EXCERPTED PASSAGE section start

Monday, August 1st Feast of St. Alphonsus Ligouri.
Alphonsus Ligouri was an Italian man, born in 1696.(That’s about two centuries after Ignatius of Loyola of Italy.) He grew up as a brilliant Catholic student, and at the University of Naples, Alphonsus received a doctorate in both canon and civil law by acclamation, at the age of 16, but he soon gave up the practice of law for apostolic activity. He had done much thinking and reasoning already about moral virtue and the life lived for what’s good and just, according to the call of Christ. He would follow that path for his whole life. He was ordained a priest, and concentrated his pastoral efforts on popular parish missions, hearing confessions, and forming Christian groups. He excelled in the category of explaining moral theology, showing how our actions need to be in pursuit of virtue and Christ-likedness. He said the moral life is nourished by Scripture, and that the nobility of the Christian vocation of the faithful is how the go forth in love and truth to love people in the world and invite them to Jesus.
In his day, Alphonsus fought for the liberation of moral theology from the rigidity of what was called Jansenism. His moral theology, which went through 60 editions in the century following him, concentrated on the practical and concrete problems of pastors and confessors. If a certain legalism and minimalism crept into moral theology, it should not be attributed to this model of moderation and gentleness. He won many followers of his religious order, who went out to the world.
Redemptorists are known today for their missions. They help to revive parishes and peoples. They work against the tide of popular culture, seeing so many people caught in so many ways of sin that would be secular humanism or agnosticism. The Redemptorist can relate to the prophet Jeremiah, of whom the Church Lectionary now features in Summer readings. Jeremiah met much opposition to his message. As it says in The Word today: When Jeremiah finished speaking all that the LORD had bade him speak , the priests and prophets laid hold of him, crying, “You must be put to death!” The priests and prophets said to the princes and to all the people, “This man deserves death; he has prophesied against this city, as you have heard with your own ears.”
If you are thinking this Scripture section about Jeremiah also does sound a lot like the accusations made against Jesus, you would be right. There is a reason this same Book of Jeremiah is read with such frequency during Holy Week. Jeremiah is the “suffering servant” who is unjustly condemned.

EXCERPTED PASSAGE section end

Condense the paragraph beginning "In his day, Alphonsus fought" in the passage on St. Alphonsus Ligouri into a short bulleted list of its main facts. The material that comes after this text is unrelated to it.

SUPPLIED DATA section start

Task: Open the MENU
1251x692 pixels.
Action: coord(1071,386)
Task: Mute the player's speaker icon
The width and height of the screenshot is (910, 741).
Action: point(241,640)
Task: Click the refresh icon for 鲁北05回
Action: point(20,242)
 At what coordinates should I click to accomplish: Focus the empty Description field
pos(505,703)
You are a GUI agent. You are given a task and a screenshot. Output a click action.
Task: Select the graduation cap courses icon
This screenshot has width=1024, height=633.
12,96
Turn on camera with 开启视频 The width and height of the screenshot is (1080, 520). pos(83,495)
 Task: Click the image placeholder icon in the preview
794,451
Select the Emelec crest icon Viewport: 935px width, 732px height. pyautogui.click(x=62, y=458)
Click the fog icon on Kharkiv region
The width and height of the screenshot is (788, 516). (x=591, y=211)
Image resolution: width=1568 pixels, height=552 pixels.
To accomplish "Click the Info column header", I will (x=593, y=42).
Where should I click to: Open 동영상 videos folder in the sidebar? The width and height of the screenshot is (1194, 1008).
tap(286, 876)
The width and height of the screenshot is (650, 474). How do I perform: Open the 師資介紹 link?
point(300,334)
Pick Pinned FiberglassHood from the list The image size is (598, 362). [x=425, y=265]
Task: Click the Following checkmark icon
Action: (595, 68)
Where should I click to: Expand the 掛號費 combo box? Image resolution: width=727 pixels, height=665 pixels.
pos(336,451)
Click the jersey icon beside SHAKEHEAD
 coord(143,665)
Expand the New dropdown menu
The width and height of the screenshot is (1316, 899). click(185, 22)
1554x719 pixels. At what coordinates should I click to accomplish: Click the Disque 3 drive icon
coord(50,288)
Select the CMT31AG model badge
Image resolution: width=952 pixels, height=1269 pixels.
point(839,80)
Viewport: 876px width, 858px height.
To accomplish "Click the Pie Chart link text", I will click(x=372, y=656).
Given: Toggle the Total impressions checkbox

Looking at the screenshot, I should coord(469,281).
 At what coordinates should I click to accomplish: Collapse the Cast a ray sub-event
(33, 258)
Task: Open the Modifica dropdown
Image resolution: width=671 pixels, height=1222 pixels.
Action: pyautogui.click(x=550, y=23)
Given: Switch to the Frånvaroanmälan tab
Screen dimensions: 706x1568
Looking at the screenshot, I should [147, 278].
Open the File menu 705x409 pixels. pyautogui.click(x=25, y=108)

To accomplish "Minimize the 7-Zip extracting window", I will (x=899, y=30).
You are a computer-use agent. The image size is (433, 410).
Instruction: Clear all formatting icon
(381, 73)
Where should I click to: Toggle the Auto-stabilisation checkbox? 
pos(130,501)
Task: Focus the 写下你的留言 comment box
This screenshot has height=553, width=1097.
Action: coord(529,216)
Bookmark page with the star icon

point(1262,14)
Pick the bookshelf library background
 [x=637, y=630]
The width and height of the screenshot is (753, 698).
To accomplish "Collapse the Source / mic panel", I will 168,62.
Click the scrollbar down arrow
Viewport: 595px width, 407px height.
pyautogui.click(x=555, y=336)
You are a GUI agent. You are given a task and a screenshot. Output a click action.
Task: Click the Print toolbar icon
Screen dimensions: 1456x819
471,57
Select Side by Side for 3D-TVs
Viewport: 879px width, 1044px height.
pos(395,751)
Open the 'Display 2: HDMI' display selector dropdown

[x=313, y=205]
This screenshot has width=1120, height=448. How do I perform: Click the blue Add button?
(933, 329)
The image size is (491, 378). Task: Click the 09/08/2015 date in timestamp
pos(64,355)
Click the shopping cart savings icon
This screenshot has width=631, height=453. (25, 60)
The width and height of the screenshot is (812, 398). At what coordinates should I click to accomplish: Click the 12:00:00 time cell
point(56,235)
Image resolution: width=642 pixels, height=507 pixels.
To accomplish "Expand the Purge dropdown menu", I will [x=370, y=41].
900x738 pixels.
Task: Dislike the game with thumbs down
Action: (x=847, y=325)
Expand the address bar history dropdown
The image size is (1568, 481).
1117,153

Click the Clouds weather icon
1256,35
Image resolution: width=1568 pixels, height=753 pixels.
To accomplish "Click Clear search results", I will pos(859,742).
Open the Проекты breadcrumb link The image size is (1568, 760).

SUPPLIED DATA section end

REPLY TO THE EXERCISE:
- Alphonsus fought to free moral theology from the rigidity of Jansenism.
- His moral theology went through 60 editions in the century after him.
- It focused on the practical, concrete problems of pastors and confessors.
- Any legalism or minimalism that later crept into moral theology should not be blamed on him, a model of moderation and gentleness.
- He won many followers to his religious order, who went out to the world.